Nedim Nišić

Personal information
- Born: March 7, 1984 (age 42) Tuzla, SR Bosnia and Herzegovina

Sport
- Sport: Swimming
- Strokes: Backstroke, butterfly, medley
- College team: Cleveland State University

= Nedim Nišić =

Bosnian American Olympic swimmer (born 1984)

Nedim Nišić (born March 7, 1984) is a Bosnian American Olympic swimmer.

He was a member of Bosnian Olympic team at the 2008 Summer Olympics in Beijing, China. He graduated from Cleveland State University, in Cleveland, Ohio. He currently lives in Cleveland.

== Swimming career ==

===High school===
Nedim was a national team member at the 2003 Long Course World Championships, 2004 Long Course European Championships, 2003 Short Course European Championships and the 2005 Mediterranean Games. He was a multiple national qualifier and finalist and earned medalist honors at several international competitions. He was the best Bosnian swimmer during the years 2004–2008. He is still the owner of numerous records in Bosnia and Herzegovina.

===College===
Nedim quickly established himself as a top swimmer, making record times in his freshman year. He swam the third leg on the 400 medley and 800 free relay teams that placed first at the Horizon League Championships. He placed fourth in the 100 fly with a team-best time of 49.86 at the league meet and also placed fourth in the 200 fly with a time of 1:53.55. His posted team-best time in the 200 fly is 1:50.76 against UIC. He added the team's second-fastest times in the 200 IM with a time of 1:52.69 and the 400 IM at 4:11.67.

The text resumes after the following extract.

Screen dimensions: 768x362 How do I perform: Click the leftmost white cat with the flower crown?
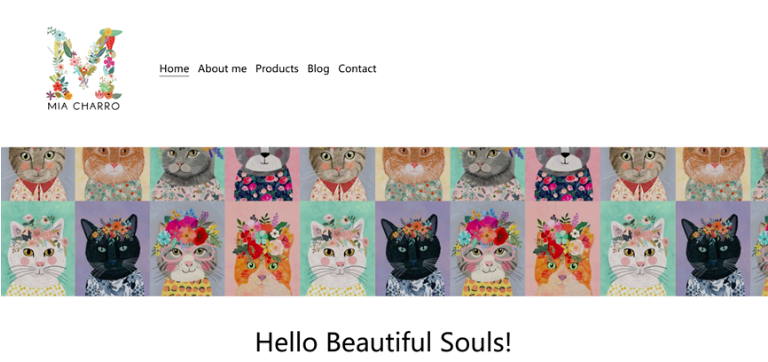[x=38, y=248]
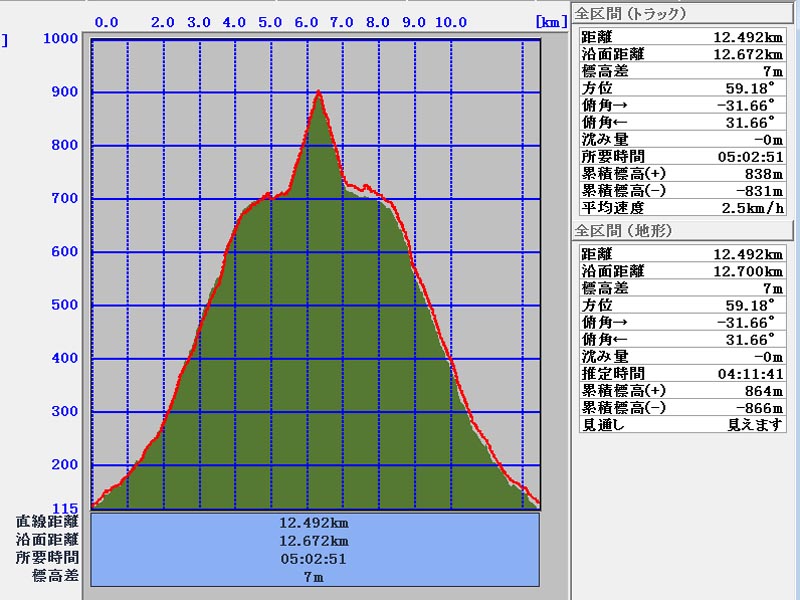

In this second year, Nedim recorded Cleveland State University's top-times in the 100 butterfly 49.64, the 200 butterfly 1:52.08 and the 100 backstroke 50.78. He finished second in the 100 butterfly, third in the 100 backstroke and eighth in the 200 butterfly at the Horizon League Championships. He swam the backstroke leg of the league championship 200 and 400 medley relay teams and claimed 10 individual wins during the season.

== Family ==
Nedim is the son of Muris and Aida Nišić. He has a brother, Emir, basketball player, former national Under 16 team member.